Nahar goes on to reveal that classic car owners - including motoring journalist and YouTuber Harry Metcalfe - are choosing to run their cars on Sustain because it can be produced with zero ethanol content. Even high-octane fuel at the pumps has 5% ethanol, but Sustain can contain less than 1% ethanol in its blend, which means it won’t attract moisture and lead to corrosion during prolonged periods of inactivity, as conventional fuels can.
So with next to no ethanol in it, what are sustainable fuels like Sustain actually made of? They’re a blend (Coryton’s Essex site is in effect a blending facility) of ingredients made from bio waste that’s already on the market, such as agricultural and forestry waste, that’s then converted into bio-ethanol, before it’s processed to produce a bio fuel. It can be made in different octane ratings, from RON 95 to RON 102, and while its ingredients are by-products, meaning Sustain doesn’t create new CO2, it can include a blend of conventional fuel to reduce cost.
Cost, admittedly, is the toughest challenge for Coryton and other brands investing in sustainable fuel. While the consistency of performance offered by Sustain and equivalent sustainable fuels means for some, including racing outfits, the higher prices of these fuels are easier to swallow, costs of £4.50 or more per litre might not be such an easy sell for conventional motorists. Even during times of crisis, conventional petrol tends to remain below £2 per litre, with the post-Covid period seeing average petrol prices go no higher than £1.91 at the pumps.
Clearly, the technology is there, output capacity can grow and the proof is in the pudding, with everything from Formula 1 (where teams are developing bespoke fuels with manufacturers) to well-known motoring journalists running their cars on sustainable fuels, leaving cost as the key barrier to success. Sure, if demand were to rise, economies of scale would inevitably help to drive down prices a bit, but what really needs to happen is regulatory, or more significantly, government intervention, where firms like Coryton are supported in the production of these products.
One thing’s for sure, small scale as it is right now, the steady growth of Sustain feels especially important at a time when global supply chains look increasingly fragile. And let’s not forget about climate change, which continues to be a key topic for discussion. Biofuels like these aren’t perfect in that regard, as they still produce some CO2 at the tailpipe. But they’re a big step forward from conventional oil-based fuels.

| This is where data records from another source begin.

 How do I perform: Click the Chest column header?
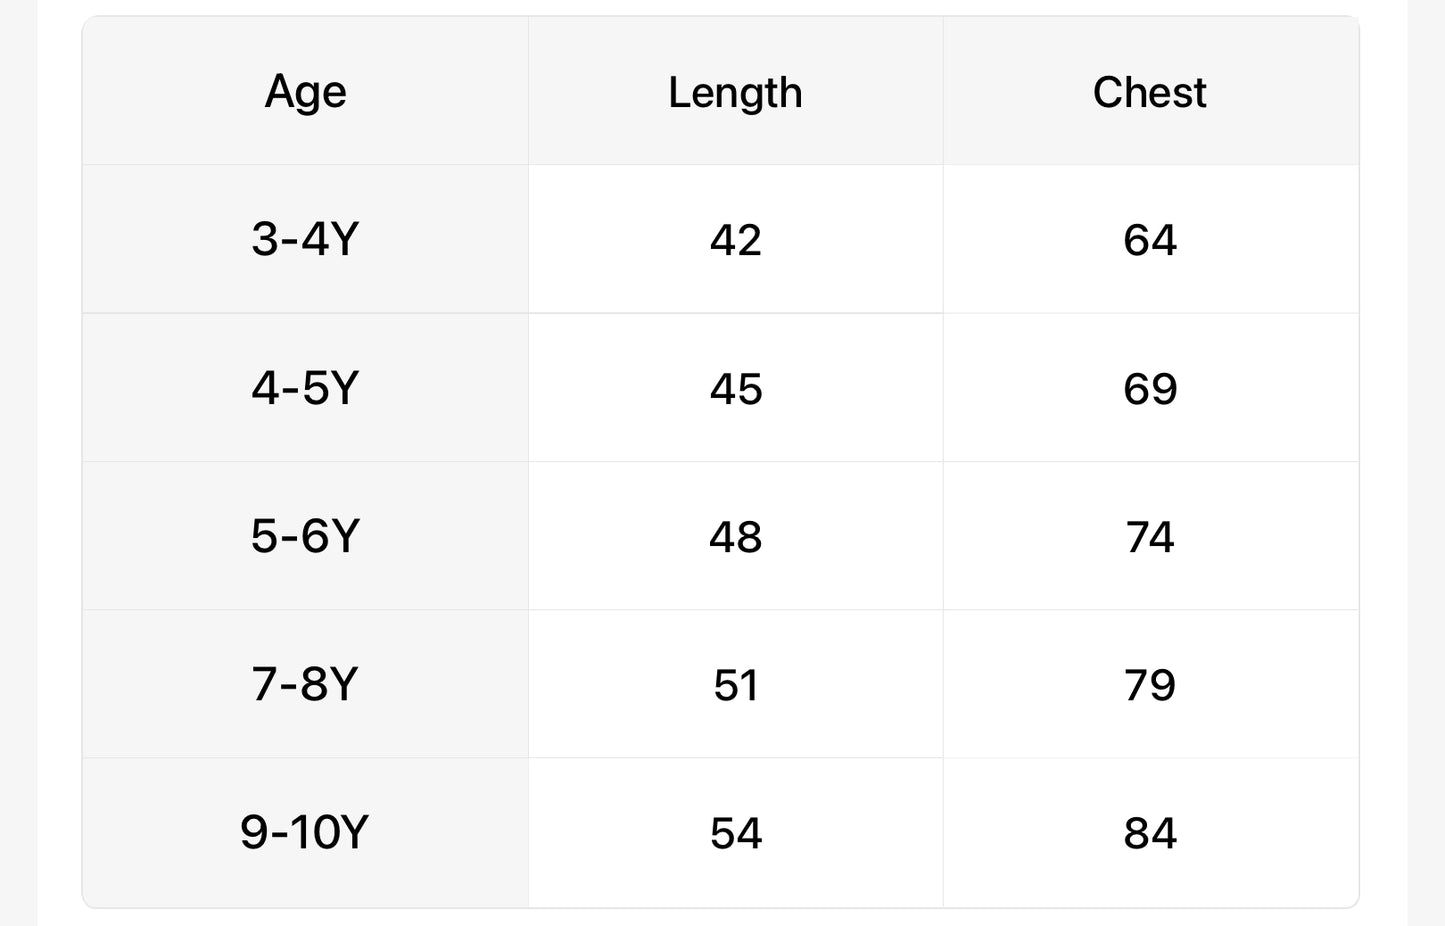point(1149,92)
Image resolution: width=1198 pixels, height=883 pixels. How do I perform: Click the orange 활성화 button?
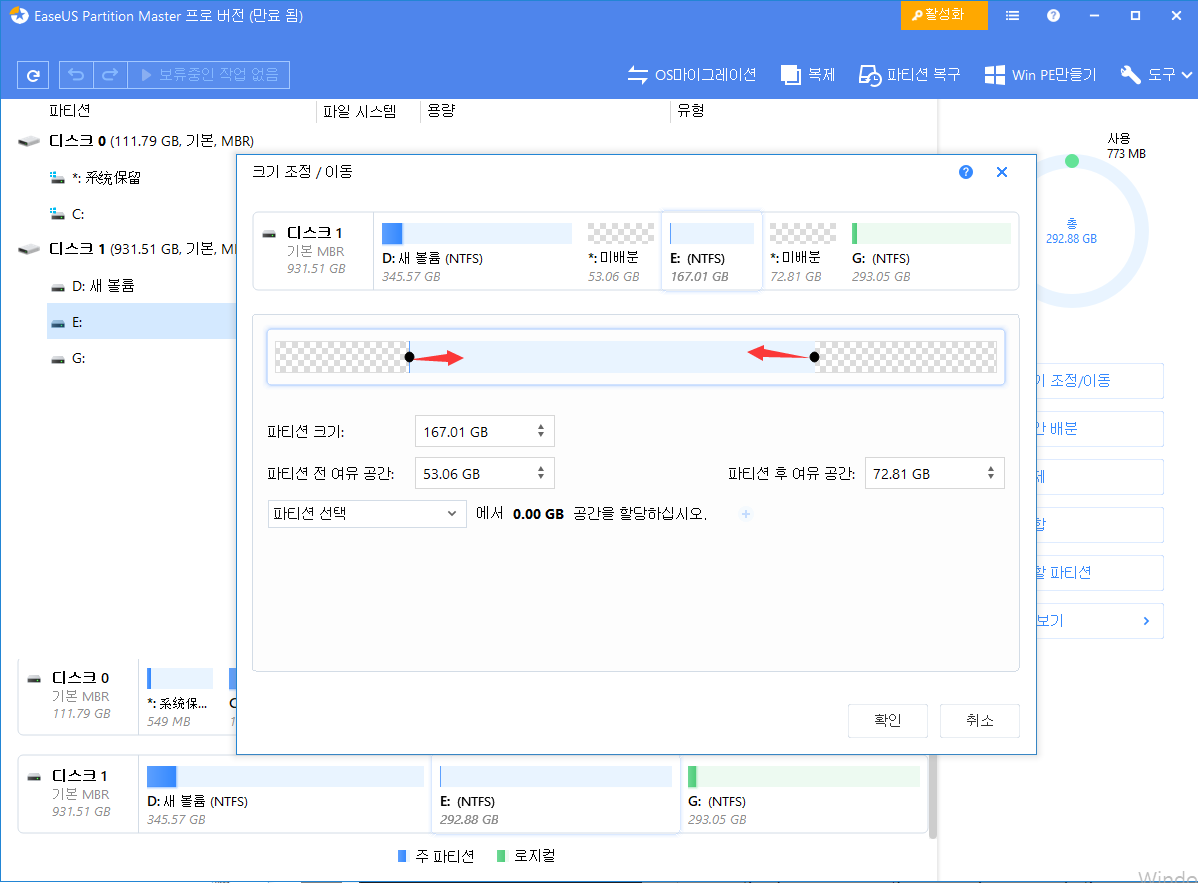943,15
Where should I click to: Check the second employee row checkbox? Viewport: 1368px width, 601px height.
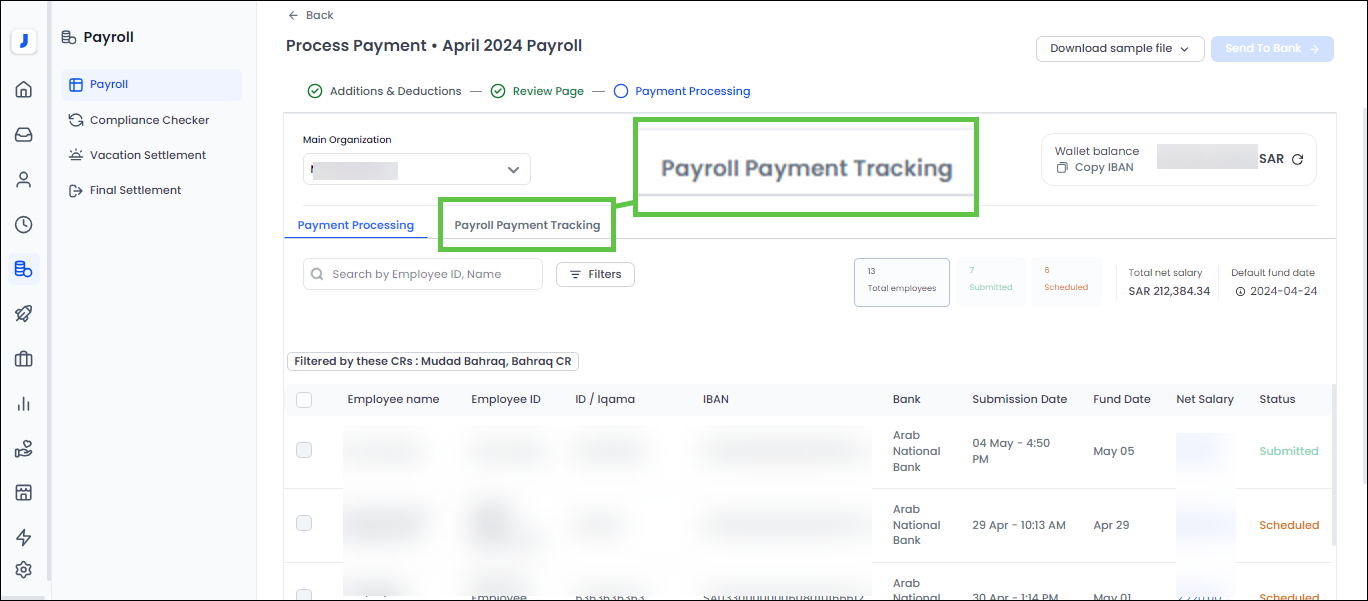(x=304, y=524)
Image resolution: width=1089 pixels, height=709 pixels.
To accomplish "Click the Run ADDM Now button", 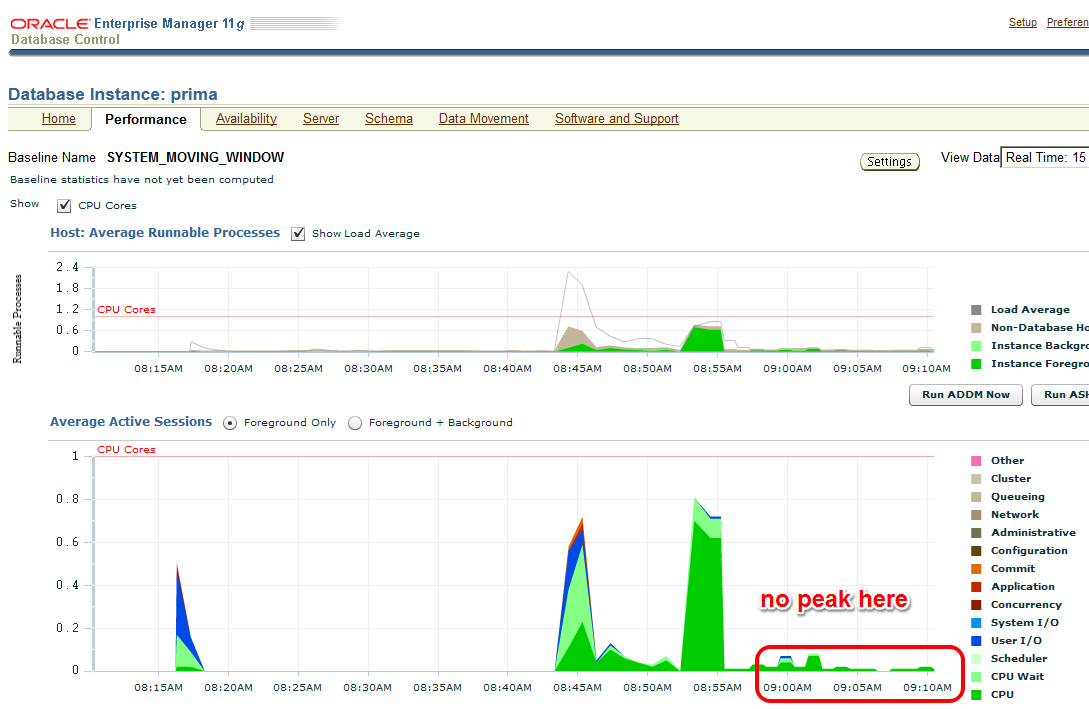I will (x=965, y=395).
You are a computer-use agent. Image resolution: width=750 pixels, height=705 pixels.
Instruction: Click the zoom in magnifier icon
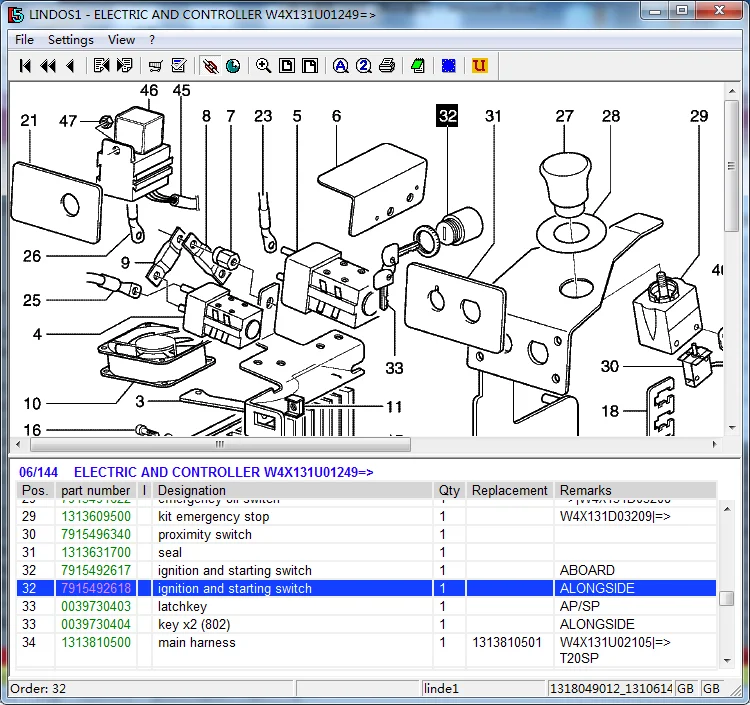pos(263,66)
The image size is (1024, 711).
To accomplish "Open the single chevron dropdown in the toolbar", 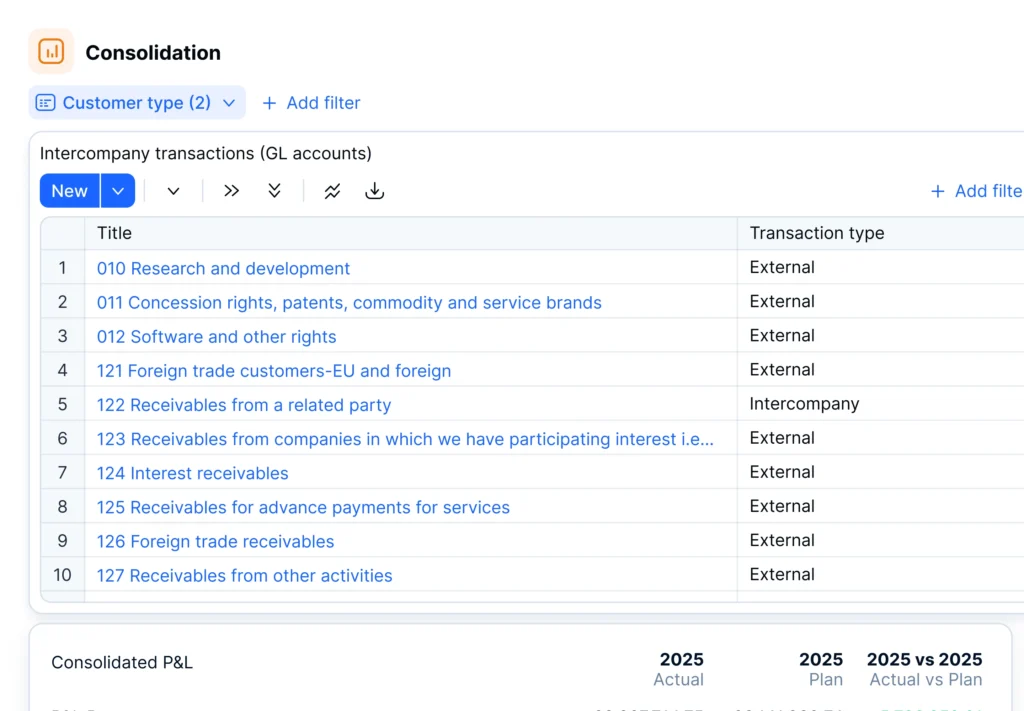I will pos(174,190).
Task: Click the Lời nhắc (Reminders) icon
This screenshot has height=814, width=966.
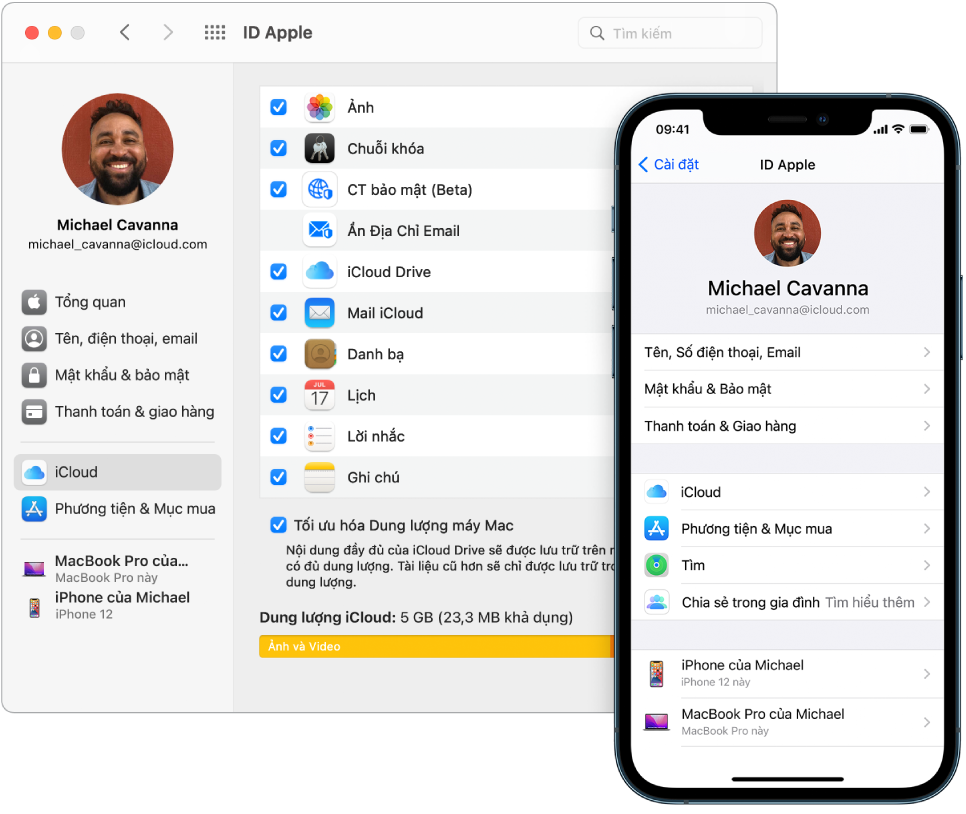Action: click(x=319, y=436)
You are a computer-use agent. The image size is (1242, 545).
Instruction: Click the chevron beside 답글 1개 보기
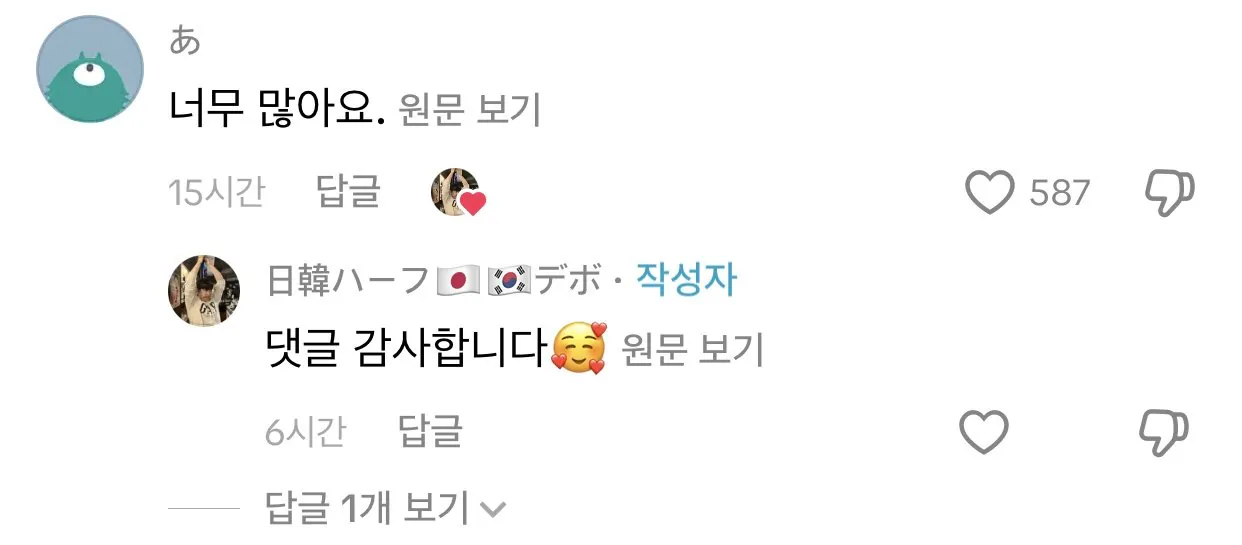(493, 510)
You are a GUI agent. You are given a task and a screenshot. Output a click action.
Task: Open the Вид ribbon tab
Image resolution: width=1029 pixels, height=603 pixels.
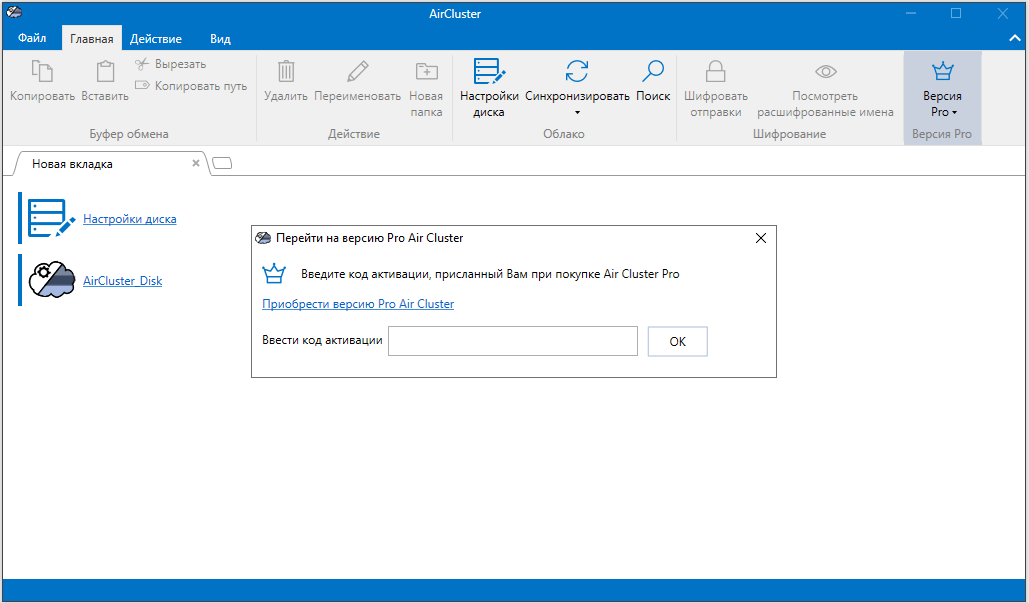(219, 38)
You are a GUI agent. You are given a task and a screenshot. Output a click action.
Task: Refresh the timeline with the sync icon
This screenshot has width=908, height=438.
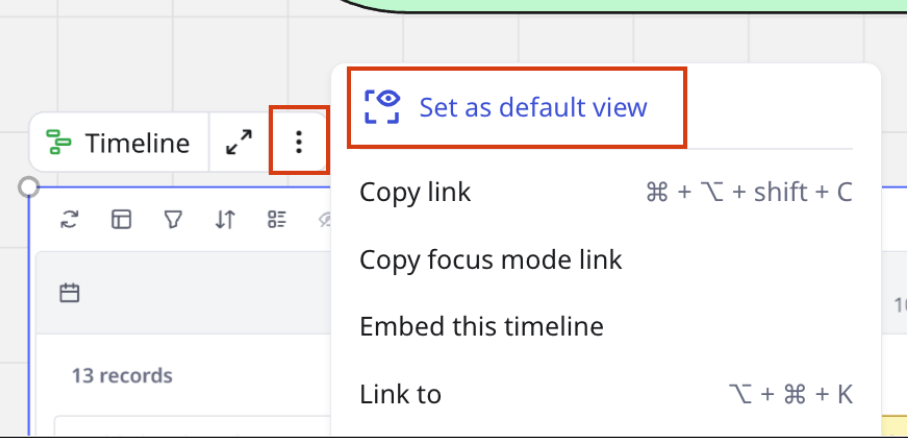tap(69, 220)
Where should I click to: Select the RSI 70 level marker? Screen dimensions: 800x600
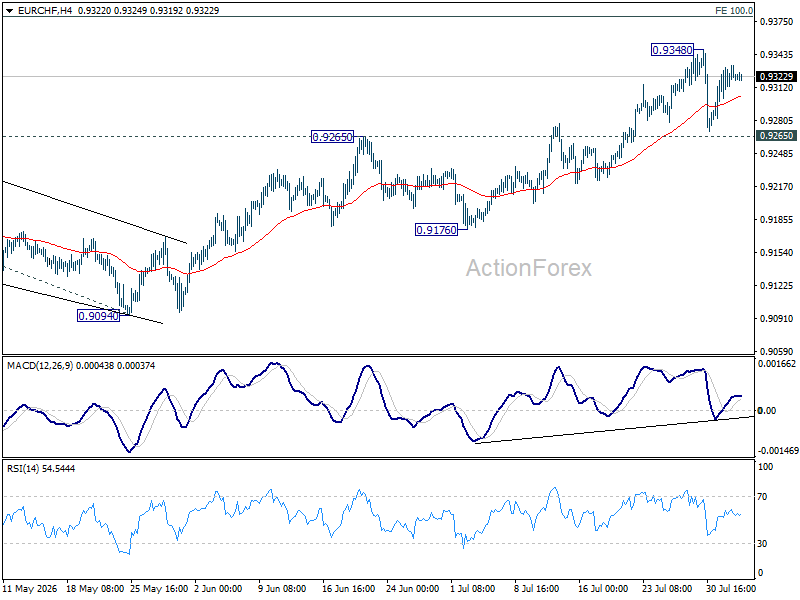point(762,497)
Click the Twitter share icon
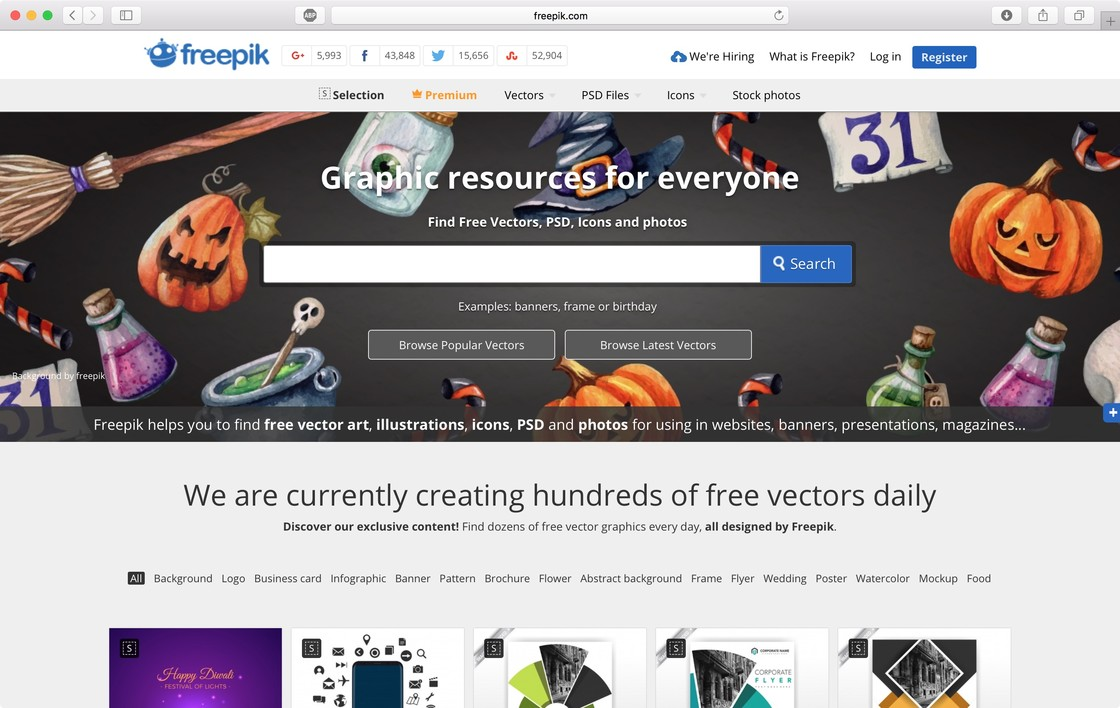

When it comes to fuelling transport, electric and hydrogen are still probably our best bets for a sustainable longer term future, but sustainable fuels could represent our biggest opportunity to stabilise fuel security in the next few years. Governments subsidise plenty of industries, so why not one producing a sustainable fuel that’s unaffected by global crisis and is ready to go right now? Nahar definitely thinks sustainable fuel is primed to react should the call come from the top.
“Sustainable fuels are a real, viable opportunity [to replace conventional fuels] right now because they require no change to the current fuel infrastructure,” he said. “We could look at a conventional petrol station forecourt and fill it with 80% or 100% sustainable fuel tomorrow. The fuel is already there. Whether the UK Government can make the economics work, is the crystal ball question.”